Page:
....................

Oh, hello! I've been here, peeking in on my shady little glade. Frogs are croaking here. Mud is squelching. Winter's muck is being parted by new growth. In our yard, tiny choirs of tiny daffodils (my favorites are called 'Minnow') are starting to pierce the ground and prepare their songs. Our yard is still filled with brown — dead leaves, colorless stems of dead grass, old blooms, withered things — but everywhere below the surface the season is changing.

I come to the change a bit sullenly. Our winter here has been very mild, with almost no rain, and only one (beloved, wonderful) snowstorm. I guess it could always still happen, of course, but it doesn't feel like it will. As you walk around town you smell it — winter daphne. The fragrant harbinger of future blossoms. I do love it. And so it begins. Our plum tree is already dropping its first freckled fairy petals. The spirea begins to swell with its little buds. I have the bedroom window open behind the curtain every night now, and now we listen to the cold night sounds, and the early morning crows. Spring is coming.

I'm happy because I heard back from the distributor (Wichelt) about the discontinued fabric (I unknowingly chose) for this new cross stitch kit and they still have fifty yards in stock, out of which we can make four-hundred kits. I'm seriously thrilled by that number. I thought it would be, like, four. Or three. So I bought the fifty, and it's on its way. Yesterday I also ordered all the floss from DMC, and so it will be on its way soon, too. This will be another design, like First Snow, that will fit into an 8" x 10" ready-made frame. (I'm going to do one for each season, and just this morning I got my idea [pop! right into my head!] for my summer design.) I'll give you more details on this one for spring and will start taking pre-orders probably next week. If there is more interest beyond the four hundred, the manufacturer has agreed to dye more fabric (at, naturally, a higher cost, and with a six-to-eight-week lead time), but we'll cross that bridge when we come to it. We've sold 492 First Snow kits of the 600 we originally made, so I'm a bit worried we could go over the 400, if everyone does want to do a series of seasons, and I do want everyone who wants one to be able to get one. With my luck I'll probably sell four kits, total. Well, weeeeeeeeee'll see. Now I'm just rambling. We'll figure it out when we get there, no worries.

....................

Records shown:
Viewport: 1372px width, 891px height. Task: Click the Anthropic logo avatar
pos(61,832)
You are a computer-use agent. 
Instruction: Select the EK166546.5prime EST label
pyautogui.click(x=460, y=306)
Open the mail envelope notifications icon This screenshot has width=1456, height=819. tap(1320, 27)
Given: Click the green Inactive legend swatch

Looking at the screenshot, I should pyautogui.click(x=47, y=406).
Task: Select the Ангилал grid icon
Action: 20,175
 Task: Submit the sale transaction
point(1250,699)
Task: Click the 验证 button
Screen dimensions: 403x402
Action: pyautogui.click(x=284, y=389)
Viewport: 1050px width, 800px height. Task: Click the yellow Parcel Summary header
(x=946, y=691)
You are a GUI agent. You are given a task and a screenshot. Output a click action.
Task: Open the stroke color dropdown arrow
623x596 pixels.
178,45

....................

Challenges:
1. Scale the part of the records that opens with the line containing "Viewport: 1050px width, 800px" and closes with the last line of the records. Write those lines out again, requests included, with every coordinate in the answers multiplied by 0.7 and rounded to a whole number, halves rounded up.
2. Pick up the text about spring's arrival and the new cross stitch kit, and continue it from its last sentence.

Exercise answers:
1.
Viewport: 1050px width, 800px height. Task: Click the yellow Parcel Summary header
(x=662, y=484)
You are a GUI agent. You are given a task and a screenshot. Output a click action.
Task: Open the stroke color dropdown arrow
623x596 pixels.
125,32

2.
My creative mania, as it reduced itself from a rolling boil to a gentle simmer, seemed to also direct its interest (I'm speaking about "it" in the third person because I've lost control and am now disassociating, apparently) toward hand-dyed speckled sock yarn. Exclusively. Only hand-dyed speckled sock yarn. I mean??? This from the woman who has only ever, in twenty years, knit one sock. But, seriously, how pretty are these yarns? And these? Why am I so late in understanding about these? I saw some of them recently at Close Knit and Starlight Knitting Society and Twisted and I walked by them without a backward glance, fixated on All The Solid Colors. Now, just weeks later, I have gone back and bought them, and for fun I literally open my iPad and staaaaaaare at them on-line, all of these freckly wonders, and try to choose between them. I have a pattern picked out for a new Easter-ish sweater for Mimi, and have ordered several other skeins to work into the granny-square blanket, etc. I've bought yarn with sparkles in it. I really never thought I would do that.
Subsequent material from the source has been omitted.